Chicago, Illinois - Next time you go to pick out your fruits and vegetables, think to yourself, “Am I picking out these items based on color, smell, ripeness or the texture?” For the most part, American consumers are very picky about the look of their fruits and vegetables and will not pay for damaged produce.
Before the fruits, vegetables, and many other items make it to your grocer, and even before the farmer plants their crops, U.S. Customs and Border Protection (CBP) is the first line of defense protecting the consumer.

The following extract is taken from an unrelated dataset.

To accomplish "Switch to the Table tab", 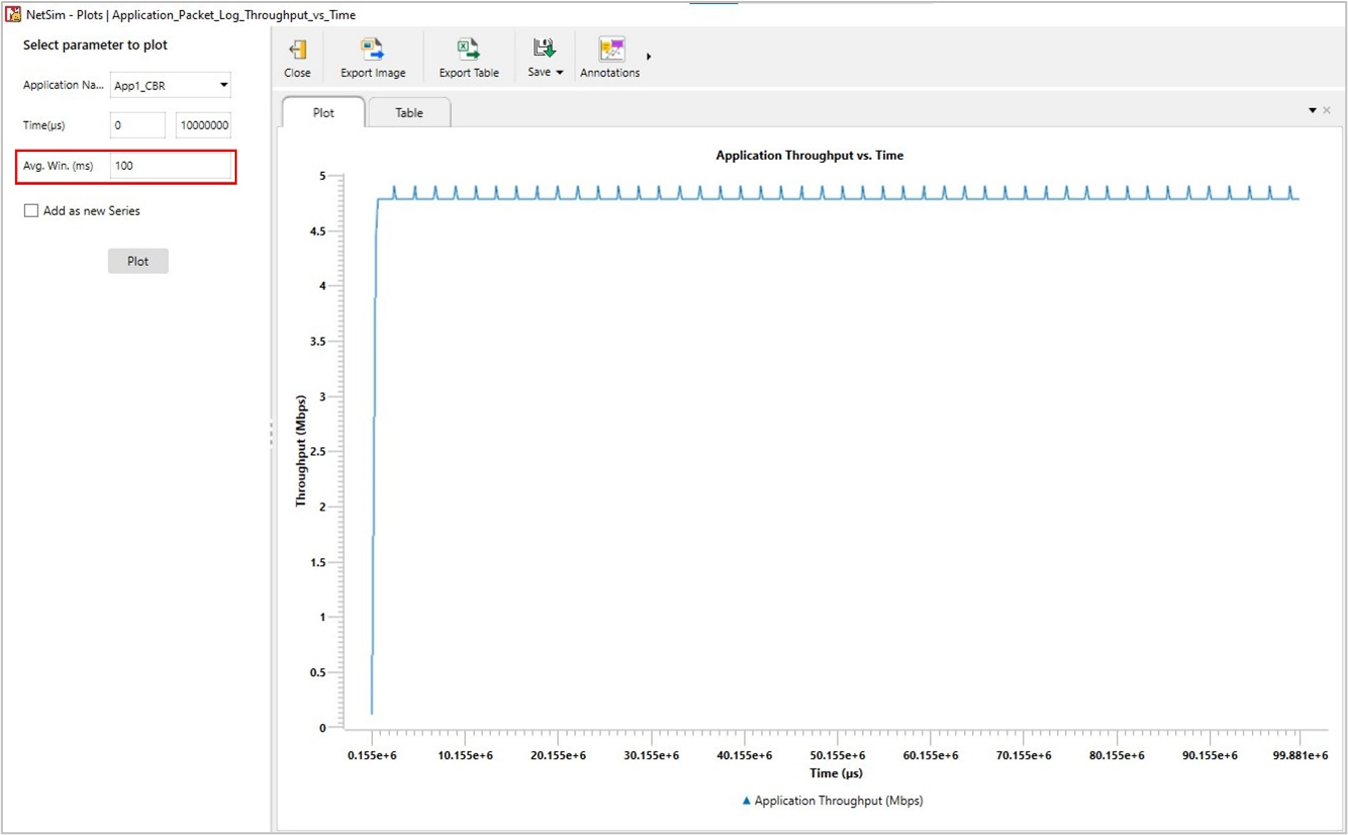I will point(409,113).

As passengers return from their overseas excursions, some will try to bring items that can be dangerous to the U.S. agriculture industry. Restrictions are placed on products to preserve the environment and prevent the introduction of devastating exotic plant pests and foreign animal diseases. “Our job is an integral part of saving and protecting farmers and the agriculture in America,” Jessica Anderson, CBP Agricultural Specialist Canine Handler said. “An introduction of Mediterranean Fruit Fly in Florida would be devastating. The introduction of a Cherry Fruit Fly in Wisconsin would be devastating to Dorr County Cherries.”
For consumers, if a pest would infest the orange fields in Florida, how much would orange juice then cost? What if the strawberry fields in California are affected, how much will a pound of strawberries cost? And if the Cherry Fruit Fly would decimate the cherry crop, Anderson said she would be devastated because she wouldn’t be able to enjoy her father’s cherry pie. These possibilities are the exact definition of cause and effect.

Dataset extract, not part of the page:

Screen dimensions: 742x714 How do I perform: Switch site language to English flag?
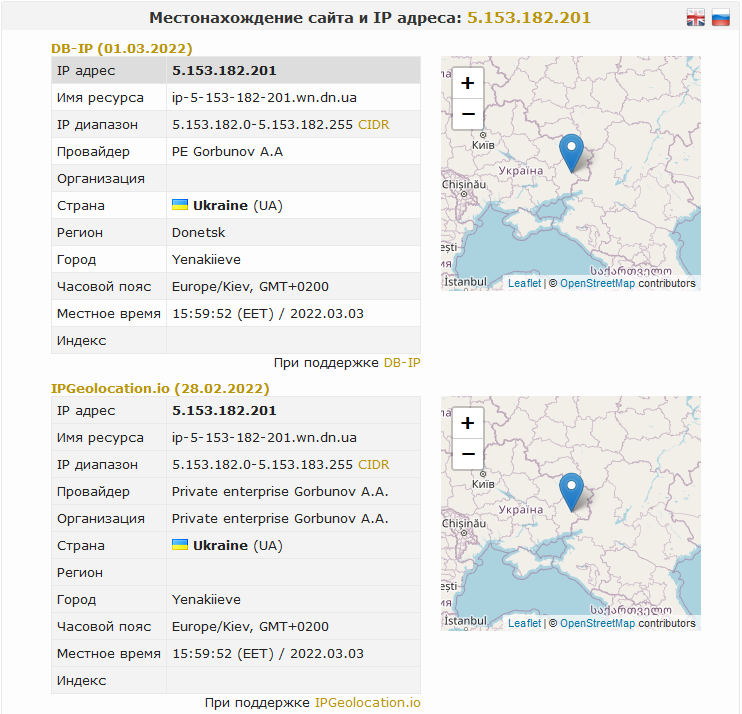point(695,17)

CBP employs agricultural canines to stop this trend. These canines are very keen on identifying certain smells. “My dog is very good at identifying curry leaves. The curry leaves are a member of the citrus family, so I’ll find a lot of citrus disease, like Asian Citrus Psyllid and other insects on curry that is either shipped, or on people who are trying to bring it back with them.”
“It is very important that these insects, the diseases and the livestock diseases stay away from the farms, and the regions where the farms are, to protect the farmer’s profits and protect the consumer,” Anderson continued. “The consumer will not pay for damaged fruit so in most cases it is tossed. If a disease affects the livestock then the livestock is slaughtered, and ultimately the prices of all those goods will go up.”